## INFORMATION SHOWN
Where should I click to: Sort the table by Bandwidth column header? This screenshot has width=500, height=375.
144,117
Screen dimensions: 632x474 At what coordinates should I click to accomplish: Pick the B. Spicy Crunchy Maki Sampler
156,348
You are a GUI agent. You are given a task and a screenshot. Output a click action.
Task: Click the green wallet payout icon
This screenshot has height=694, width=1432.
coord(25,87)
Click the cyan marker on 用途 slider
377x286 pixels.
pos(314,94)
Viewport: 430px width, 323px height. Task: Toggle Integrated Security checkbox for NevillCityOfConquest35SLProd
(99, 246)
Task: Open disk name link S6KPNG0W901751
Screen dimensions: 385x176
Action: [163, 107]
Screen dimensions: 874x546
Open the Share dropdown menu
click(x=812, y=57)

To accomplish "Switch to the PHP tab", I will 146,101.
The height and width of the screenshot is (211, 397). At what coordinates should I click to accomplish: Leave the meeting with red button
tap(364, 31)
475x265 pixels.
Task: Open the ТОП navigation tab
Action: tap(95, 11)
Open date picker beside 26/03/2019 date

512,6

## WORK ORDER
From the line containing "This screenshot has height=694, width=1432." down to the last line of the data above, copy every line exactly; leave out all other lines.

## THE COMPLETED TASK
This screenshot has height=694, width=1432.
coord(25,87)
Click the cyan marker on 用途 slider
377x286 pixels.
pos(314,94)
Viewport: 430px width, 323px height. Task: Toggle Integrated Security checkbox for NevillCityOfConquest35SLProd
(99, 246)
Task: Open disk name link S6KPNG0W901751
Screen dimensions: 385x176
Action: [163, 107]
Screen dimensions: 874x546
Open the Share dropdown menu
click(x=812, y=57)

To accomplish "Switch to the PHP tab", I will 146,101.
The height and width of the screenshot is (211, 397). At what coordinates should I click to accomplish: Leave the meeting with red button
tap(364, 31)
475x265 pixels.
Task: Open the ТОП navigation tab
Action: tap(95, 11)
Open date picker beside 26/03/2019 date

512,6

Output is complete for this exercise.